Hackers maken misbruik van Google Ads en legitieme gedeelde chats op Claude.ai in een actieve malvertising-campagne gericht op macOS-gebruikers. Personen die zoeken op termen als "Claude mac download" krijgen gesponsorde zoekresultaten te zien die verwijzen naar de officiële Claude.ai website, maar leiden naar instructies die malware op hun Mac installeren.

De campagne werd ontdekt door Berk Albayrak, security engineer bij Trendyol Group, die zijn bevindingen deelde op LinkedIn. Hij vond een gedeelde Claude.ai chat die zich voordoet als een officiële installatiehandleiding van "Claude Code on Mac", zogenaamd afkomstig van "Apple Support". Deze chat begeleidt gebruikers bij het openen van Terminal en het plakken van een commando dat stilletjes malware downloadt en uitvoert op de Mac.

Bij verificatie van Albayraks bevindingen trof BleepingComputer een tweede gedeelde Claude chat aan die dezelfde aanval uitvoert via een volledig andere infrastructuur. Beide chats volgen een identieke structuur en social engineering-aanpak, maar gebruiken verschillende domeinen en payloads. Op het moment van schrijven waren beide chats publiekelijk toegankelijk.

De malware-instructies in de chats downloaden een gecodeerd shellscript van domeinen zoals customroofingcontractors[.]com en bernasibutuwqu2[.]com. Het shellscript wordt volledig in het geheugen uitgevoerd, waardoor er weinig sporen op de schijf achterblijven.

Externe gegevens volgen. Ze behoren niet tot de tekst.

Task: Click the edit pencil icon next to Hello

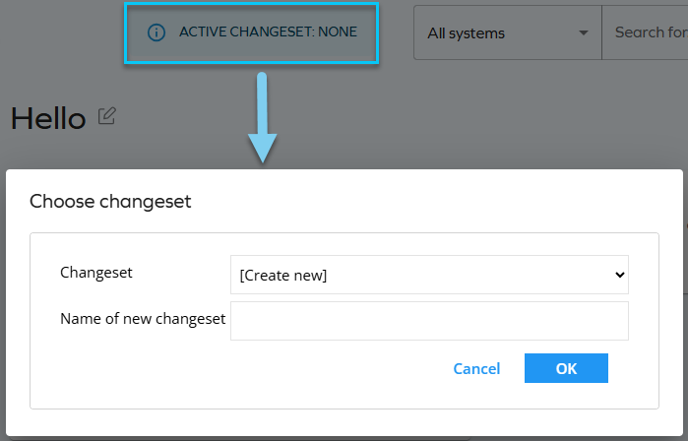Action: point(106,116)
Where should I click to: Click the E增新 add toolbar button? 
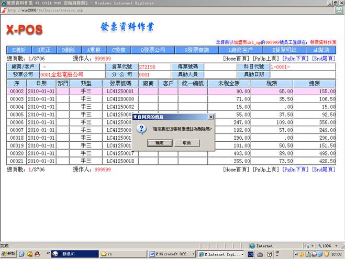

De variant die BleepingComputer analyseerde controleert eerst of het toetsenbord is ingesteld op Russisch of een CIS-regio. Als dat het geval is, stopt het script zonder actie te ondernemen en meldt dit stilletjes aan de server van de aanvaller. Alleen systemen die deze controle passeren krijgen de volgende fase van de aanval. Het script verzamelt vervolgens informatie zoals het externe IP-adres, hostnaam, OS-versie en toetsenbordinstellingen, en stuurt deze terug naar de aanvaller. Dit wijst op een selectieve aanpak van de slachtoffers.

Daarna wordt een tweede payload gedownload en uitgevoerd via osascript, de ingebouwde scripting-engine van macOS, waarmee de aanvaller remote code execution krijgt zonder een traditionele applicatie te installeren. De variant die Albayrak vond, slaat de profilering over en voert direct de aanval uit. Deze variant steelt browsercredentials, cookies en inhoud uit de macOS Keychain en exfiltreert deze naar de server van de aanvaller. Onderzoekers identificeren dit als een variant van de MacSync macOS infostealer.

Malvertising blijft een veelgebruikte methode om malware te verspreiden. Eerdere campagnes richtten zich op gebruikers die zochten naar software zoals GIMP, waarbij Google Ads leidden naar phishing-sites met nagemaakte domeinen. Deze campagne is anders omdat de advertenties verwijzen naar het legitieme domein van Anthropic, claude.ai, waardoor het lastiger is om de aanval te herkennen.